[Items from a dataset]
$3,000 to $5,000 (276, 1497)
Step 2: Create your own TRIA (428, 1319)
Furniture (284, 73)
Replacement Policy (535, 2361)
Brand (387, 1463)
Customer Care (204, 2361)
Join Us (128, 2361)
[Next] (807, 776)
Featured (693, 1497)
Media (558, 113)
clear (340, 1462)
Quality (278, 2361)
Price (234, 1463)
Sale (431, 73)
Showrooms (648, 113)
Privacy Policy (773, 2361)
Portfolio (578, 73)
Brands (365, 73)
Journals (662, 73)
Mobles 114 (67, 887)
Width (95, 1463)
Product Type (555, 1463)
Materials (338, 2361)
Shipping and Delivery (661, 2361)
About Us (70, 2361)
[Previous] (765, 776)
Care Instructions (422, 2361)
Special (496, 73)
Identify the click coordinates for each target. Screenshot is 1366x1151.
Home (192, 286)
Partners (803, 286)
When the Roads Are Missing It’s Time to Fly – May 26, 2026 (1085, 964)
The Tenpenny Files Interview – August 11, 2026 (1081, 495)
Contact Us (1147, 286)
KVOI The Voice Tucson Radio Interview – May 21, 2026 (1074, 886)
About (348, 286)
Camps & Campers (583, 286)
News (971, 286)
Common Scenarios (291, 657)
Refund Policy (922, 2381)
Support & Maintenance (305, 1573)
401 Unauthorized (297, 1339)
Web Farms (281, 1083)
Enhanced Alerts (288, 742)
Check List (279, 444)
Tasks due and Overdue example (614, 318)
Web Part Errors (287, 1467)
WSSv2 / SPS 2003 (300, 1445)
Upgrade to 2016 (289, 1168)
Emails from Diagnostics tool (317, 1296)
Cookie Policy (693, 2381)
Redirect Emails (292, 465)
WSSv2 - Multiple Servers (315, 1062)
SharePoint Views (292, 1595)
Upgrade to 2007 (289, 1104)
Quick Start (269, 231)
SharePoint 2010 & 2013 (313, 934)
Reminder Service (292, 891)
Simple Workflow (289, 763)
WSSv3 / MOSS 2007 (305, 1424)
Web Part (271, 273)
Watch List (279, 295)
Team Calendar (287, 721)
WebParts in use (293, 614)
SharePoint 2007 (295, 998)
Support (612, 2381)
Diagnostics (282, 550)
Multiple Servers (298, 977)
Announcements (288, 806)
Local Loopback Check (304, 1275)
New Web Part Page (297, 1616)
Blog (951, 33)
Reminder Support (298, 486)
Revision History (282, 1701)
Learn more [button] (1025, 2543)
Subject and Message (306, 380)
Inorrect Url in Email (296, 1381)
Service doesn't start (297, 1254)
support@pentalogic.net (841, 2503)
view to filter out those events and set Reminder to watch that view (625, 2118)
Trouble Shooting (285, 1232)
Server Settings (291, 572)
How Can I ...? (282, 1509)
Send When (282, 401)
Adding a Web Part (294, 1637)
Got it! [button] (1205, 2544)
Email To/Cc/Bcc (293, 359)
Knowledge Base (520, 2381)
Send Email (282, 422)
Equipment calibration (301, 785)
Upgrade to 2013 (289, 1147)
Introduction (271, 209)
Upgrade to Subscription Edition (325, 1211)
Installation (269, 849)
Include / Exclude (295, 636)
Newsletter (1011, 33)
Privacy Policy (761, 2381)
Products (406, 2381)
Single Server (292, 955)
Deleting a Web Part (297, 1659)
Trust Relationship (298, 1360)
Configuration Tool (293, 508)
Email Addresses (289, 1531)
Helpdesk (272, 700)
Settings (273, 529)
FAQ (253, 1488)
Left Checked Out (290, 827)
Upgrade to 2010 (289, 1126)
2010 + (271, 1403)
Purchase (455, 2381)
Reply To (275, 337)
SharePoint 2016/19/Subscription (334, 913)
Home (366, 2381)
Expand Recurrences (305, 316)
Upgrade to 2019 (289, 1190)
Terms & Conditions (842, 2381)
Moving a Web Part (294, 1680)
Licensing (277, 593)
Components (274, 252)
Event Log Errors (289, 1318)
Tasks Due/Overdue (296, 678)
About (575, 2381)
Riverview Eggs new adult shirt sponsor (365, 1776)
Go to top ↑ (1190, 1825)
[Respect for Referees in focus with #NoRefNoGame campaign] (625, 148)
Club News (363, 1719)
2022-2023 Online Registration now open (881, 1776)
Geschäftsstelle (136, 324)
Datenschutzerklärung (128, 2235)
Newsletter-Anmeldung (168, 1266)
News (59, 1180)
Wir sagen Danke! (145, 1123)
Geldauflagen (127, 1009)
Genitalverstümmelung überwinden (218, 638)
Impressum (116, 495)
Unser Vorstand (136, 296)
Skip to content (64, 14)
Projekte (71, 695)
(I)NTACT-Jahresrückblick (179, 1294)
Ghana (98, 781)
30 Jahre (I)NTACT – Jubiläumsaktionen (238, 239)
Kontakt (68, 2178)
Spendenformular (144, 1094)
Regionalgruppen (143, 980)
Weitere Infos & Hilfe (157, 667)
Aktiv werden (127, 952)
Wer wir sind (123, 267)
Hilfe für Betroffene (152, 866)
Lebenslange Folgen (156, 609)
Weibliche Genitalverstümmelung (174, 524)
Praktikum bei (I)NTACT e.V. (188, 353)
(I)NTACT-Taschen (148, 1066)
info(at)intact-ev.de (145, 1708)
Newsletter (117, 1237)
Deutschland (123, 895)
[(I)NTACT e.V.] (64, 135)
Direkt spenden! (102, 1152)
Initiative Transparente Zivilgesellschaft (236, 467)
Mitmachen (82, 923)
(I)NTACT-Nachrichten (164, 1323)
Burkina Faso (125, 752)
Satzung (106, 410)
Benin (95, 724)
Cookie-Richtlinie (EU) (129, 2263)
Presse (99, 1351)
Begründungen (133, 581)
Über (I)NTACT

▸ PROBLEM STATEMENT: All that belongs in the answer is the run of lines above from the line containing "Adding a Web Part (294, 1637)" through the line containing "Privacy Policy (761, 2381)", exactly as written.

▸ COMPLETED TASK:
Adding a Web Part (294, 1637)
Got it! [button] (1205, 2544)
Email To/Cc/Bcc (293, 359)
Knowledge Base (520, 2381)
Send Email (282, 422)
Equipment calibration (301, 785)
Upgrade to 2013 (289, 1147)
Introduction (271, 209)
Upgrade to Subscription Edition (325, 1211)
Installation (269, 849)
Include / Exclude (295, 636)
Newsletter (1011, 33)
Privacy Policy (761, 2381)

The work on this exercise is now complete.